MacRumors reports that a company called Elo produced and sold versions of the iMac G3 with touchscreen capabilities in 1999. YouTube channel Michael MJD got hold of a prototype Elo iMac and showed it off in a new video.

The touchscreen iMac was sold through Apple’s Value Added Reseller program, in which Elo would buy regular G3 iMacs from Apple, install its touch sensor, and resell them for use as interactive kiosk machines.

Elo installed its iTouch touch-on-tube technology in the machine, which used surface acoustic waves to determine where someone was touching a screen. It’s not as responsive as most modern devices, but it’s very impressive for 1999.

As mentioned in the Michael MJD video, another YouTube channel, Action Retro, also took a look at the touchscreen iMac G3.
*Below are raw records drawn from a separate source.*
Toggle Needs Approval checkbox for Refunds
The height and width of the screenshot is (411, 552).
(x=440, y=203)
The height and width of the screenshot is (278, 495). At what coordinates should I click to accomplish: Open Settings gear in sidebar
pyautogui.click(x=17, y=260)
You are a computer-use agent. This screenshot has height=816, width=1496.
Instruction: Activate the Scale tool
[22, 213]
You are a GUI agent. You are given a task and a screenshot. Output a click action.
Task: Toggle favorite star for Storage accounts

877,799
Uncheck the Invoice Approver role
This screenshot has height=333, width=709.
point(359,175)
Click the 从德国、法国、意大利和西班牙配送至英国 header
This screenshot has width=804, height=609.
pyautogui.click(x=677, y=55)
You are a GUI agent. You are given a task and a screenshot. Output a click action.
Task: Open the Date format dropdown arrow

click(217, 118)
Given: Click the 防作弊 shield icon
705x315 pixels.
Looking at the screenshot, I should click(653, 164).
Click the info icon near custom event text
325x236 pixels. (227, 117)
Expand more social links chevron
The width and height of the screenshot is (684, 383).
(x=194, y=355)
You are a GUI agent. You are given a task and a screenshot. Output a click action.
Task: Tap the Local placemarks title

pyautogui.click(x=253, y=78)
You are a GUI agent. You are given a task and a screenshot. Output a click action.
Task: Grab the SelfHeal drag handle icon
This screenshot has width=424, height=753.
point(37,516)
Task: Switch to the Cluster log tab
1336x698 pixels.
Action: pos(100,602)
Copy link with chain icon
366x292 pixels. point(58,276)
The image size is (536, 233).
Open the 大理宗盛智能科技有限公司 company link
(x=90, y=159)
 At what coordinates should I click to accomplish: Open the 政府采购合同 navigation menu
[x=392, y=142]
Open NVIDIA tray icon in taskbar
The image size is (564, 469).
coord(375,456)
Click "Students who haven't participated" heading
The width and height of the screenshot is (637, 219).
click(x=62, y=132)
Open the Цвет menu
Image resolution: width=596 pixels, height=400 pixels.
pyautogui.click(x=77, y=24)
Rumors that Apple could add touchscreens to its Macs have been around for years. But the company has long taken the official stance that touchscreens and laptops don’t go together—Cupertino will happily point you toward its iPad line for that functionality. However, there were reports at the start of the year that claimed Apple engineers were actively engaged in a project to add touchscreens to Macs.

According to anonymous people familiar with the plans, the first touch-capable Macs, which might also work with gestures, could arrive in 2025 as part of a larger update to the MacBook Pro.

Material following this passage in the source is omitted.